Un criminal sediento de sangre, desprovisto de clemencia y carente de escrúpulos será tanto más vituperado cuanto más arrepentimiento exprese. Sin embargo, si se conduce con serenidad ante la audiencia, extrema los cuidados para lucir telegénico y detalla sus abominables hazañas ante el micrófono con todo lujo de detalles, jactándose, incluso, de la pericia de su arte, el mundo le tendrá por un ser terrible pero, desde luego, mucho menos peligroso que quien, tras pitar un fuera de juego inexistente, reconoce que se equivocó.
El error goza de una pésima reputación en estos tiempos que corren. Todo el mundo está dispuesto a aceptar que hasta el más pulcro echa un borrón, por supuesto. Pero una cosa es meter la pata y otra muy distinta hacerse responsable de las consecuencias, así, de viva voz, ante todo quisque y sin ningún tipo de pudicia.
Los japoneses idearon la institución del “seppuku” para este tipo de situaciones. Quien se equivoca no tiene más que asestarse un catanazo en plena tripa, y aquí paz y después gloria. Los hijos del Imperio del Sol Naciente ven en esta ceremonia un acto de expiación de la culpa, la reparación de una falta que cubre de vergüenza a quien incurrió en ella. Los españoles nos sentiríamos sin duda seducidos ante la idea de importar tan expeditivo método para la corrección de errores, sobre todo si el del espadazo en la panza es el otro. Pero nosotros disponemos de un procedimiento menos cruento y que, sin ocasionar ni tan siquiera una mala gastritis, deja intactos el porte pinturero y la gallardía del que recurre a él. Nosotros, en lugar de aviarnos un sablazo, preferimos replicar, sosegados y firmes: “¿Yo? Yo no he sido”.
La frente altiva, el gesto adusto y en la mirada una determinación fría e inconmovible. No hay nada como mantener en andas la autoestima. Podrá ser usted un idiota, pero dé por sentado que sus contemporáneos le tendrán por un ser humano que sabe respetarse a sí mismo. El mundo está repleto de imbéciles que se manejan por la vida convencidos de que sus madres alumbraron a un dechado de virtudes. Para su fortuna, las madres, de quienes siempre se ha dicho que son las personas que mejor nos conocen, suelen guardar un discreto silencio acerca de estas cuestiones.

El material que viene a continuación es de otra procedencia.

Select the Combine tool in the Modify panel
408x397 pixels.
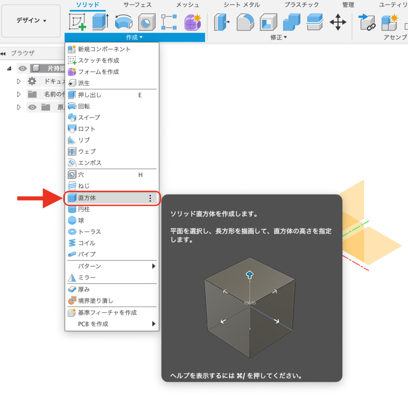click(x=291, y=23)
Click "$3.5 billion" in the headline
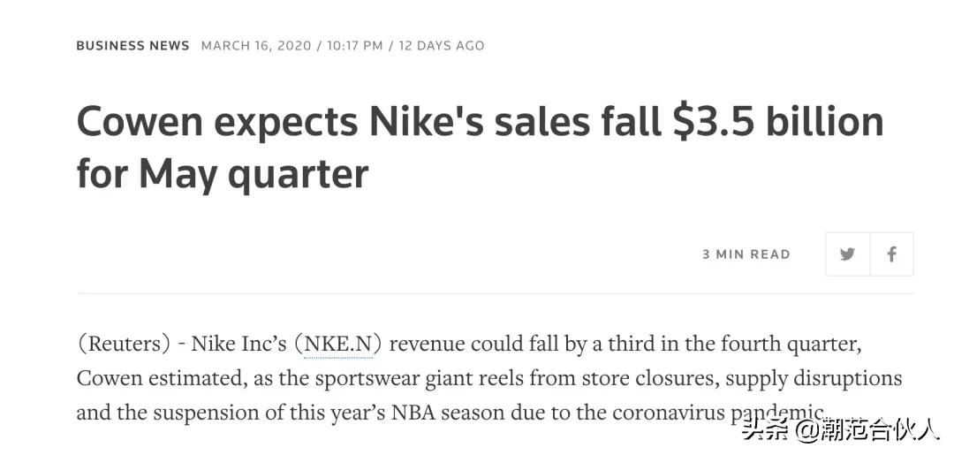Image resolution: width=954 pixels, height=455 pixels. tap(777, 122)
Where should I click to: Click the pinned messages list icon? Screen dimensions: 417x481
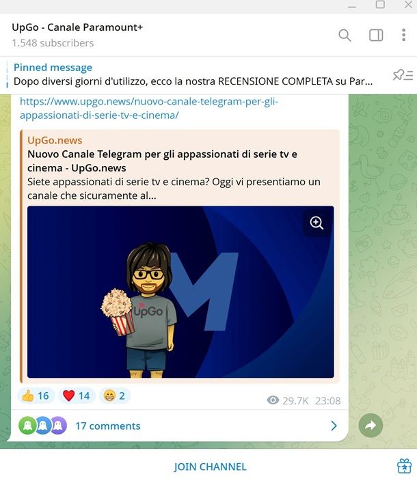click(x=403, y=75)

Esta confianza que nos profesamos a nosotros mismos es el origen de una porción no pequeña de calamidades y catástrofes. No son pocas las empresas que se han ido al garete conducidas por la templanza de un hombre seguro de sus capacidades; los ministerios que han hundido la economía de un país por la obstinación de su titular en hacer valer su criterio; las excursiones de turistas españoles en Egipto atrapadas en las garras de un grupo terrorista de inspiración salafista gracias a un auxiliar de banca natural de Torrelodones que insistía, persuadido de su superioridad moral y en contra de la opinión mayoritaria del resto de excursionistas, que a la pirámide de Keops se llegaba por aquel sendero. “Sí, sí, es por aquí, seguro”.
No pretendo encontrarme en posesión de la verdad, y estaría encantado de oír cuantos argumentos y precisiones quieran ustedes plantear para contradecir mis tesis, en la seguridad de que, tratándose de gente de tan elevado entendimiento, el contraste de pareceres resultará necesariamente beneficioso para ambas partes. Y si del debate resulta que yo estaba equivocado tanto va a dar, porque yo no pienso reconocerlo.